The State of California and UC leaders are working hard to maximize
profits by selling off the reputation of the UC. Together we can make
everyone’s dream of privatizing the nation’s best public university a
reality.

Shane Boyle, Oakland

The UC Movement for Efficient Privatization

UC Budget Crisis Is a Community
Issue

The UC Berkeley campus was quiet Thursday morning, the day of the UC
campus-wide walkout. Not empty, but strikingly silent relative to
the usual chaotic hustle and bustle between classes (as anyone who has
ever tried to drive through campus at that hour well knows). Bike
racks where coveted spaces are devoured by early morning lay half full
at midday, with holes like missing teeth.

Picketers stood at each of the main entrances to campus with signs
reading “Chop from the Top!” and “Public Education, Not Corporation,”
and trucks careening down the hill on Hearst Avenue honked
enthusiastically responding to “Honk if you support public
education!”

It’s possible that most of the remaining buzz on campus had much to
do with the commitment upheld by many professors to not only “walk
out,” but also “teach in,” giving classes on the budget crises and
opening up space for conversation and debate. Whichever the case,
when the rally began at noon on Sproul Plaza, no class had any hope of
competing over the cheers, the chants, and the excitement exploding in
all directions. The sizable crowd — made up of students,
faculty, university workers, and community members — packed into
every inch of space on Sproul Plaza. Not a foot’s width of space
remained on any bench, fountain, tree limb, or stair.
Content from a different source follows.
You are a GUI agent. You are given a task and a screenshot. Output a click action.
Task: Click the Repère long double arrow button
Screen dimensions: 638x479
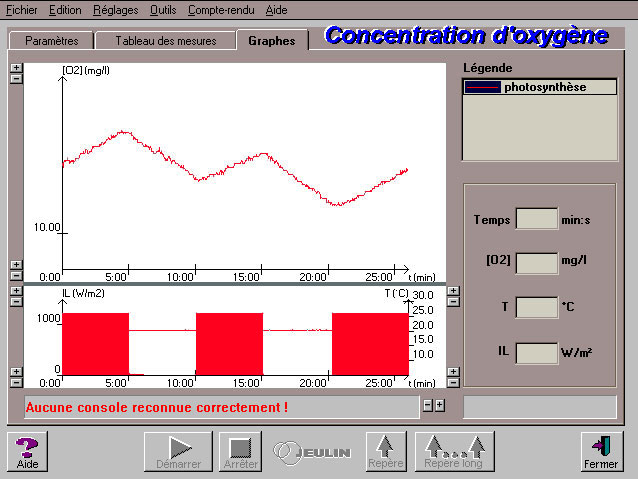coord(455,451)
In an age where the economy and the business model is leaving us
disillusioned, we’re looking to turn the institutions of higher
education into corporations, where profit is key, quality is not
priority, and we reward managers, not educators, for their
efforts. Across the UC system, furloughs and pay cuts are rampant,
and fees are increasing astronomically, to the extent that we’ll very
soon begin to see a drastic reduction in the diversity of the student
body.  

In California, this is a major problem not just for students, future
students, and parents. This is an issue for the entire
state. If we head down this slippery slope we’re looking down on
now, we’ll have universities that serve merely as a path to jobs that
will pay off loans, no longer education to create informed citizens
able to contribute their knowledge to our state. This is about the
education of the people who in the future will be running this state,
its government, its NGOs, its hospitals, the next generation of
innovators. This is about the quality of education that
Californians will receive, and who among us will even have the
opportunity. 

We, the campus communities of the University of California, need to
be reaching out to our respective communities beyond the campus,
engaging with each other on this issue that will invariably affect all
of our futures in large ways. We need to put pressure on the UC
Regents and President Yudof to appropriately and transparently manage
the UC budget, and perhaps rethinking Yudof’s $900,000 salary up
against the layoffs of workers making less than a 20th of that and the
$30,000 it costs to keep the (now closed) UC Berkeley library open on
the weekends. The fight to keep public education public is not a
new one, but it’s a fight worth fighting and a fight that will affect
us all and will require unflinching effort, attention, and engagement
across the state.

Maggie Q. Karoff, Oakland

We Love You, Too

We love EB. It’s one of the few papers left that does real
investigative reporting. Free EB, the true Free Press!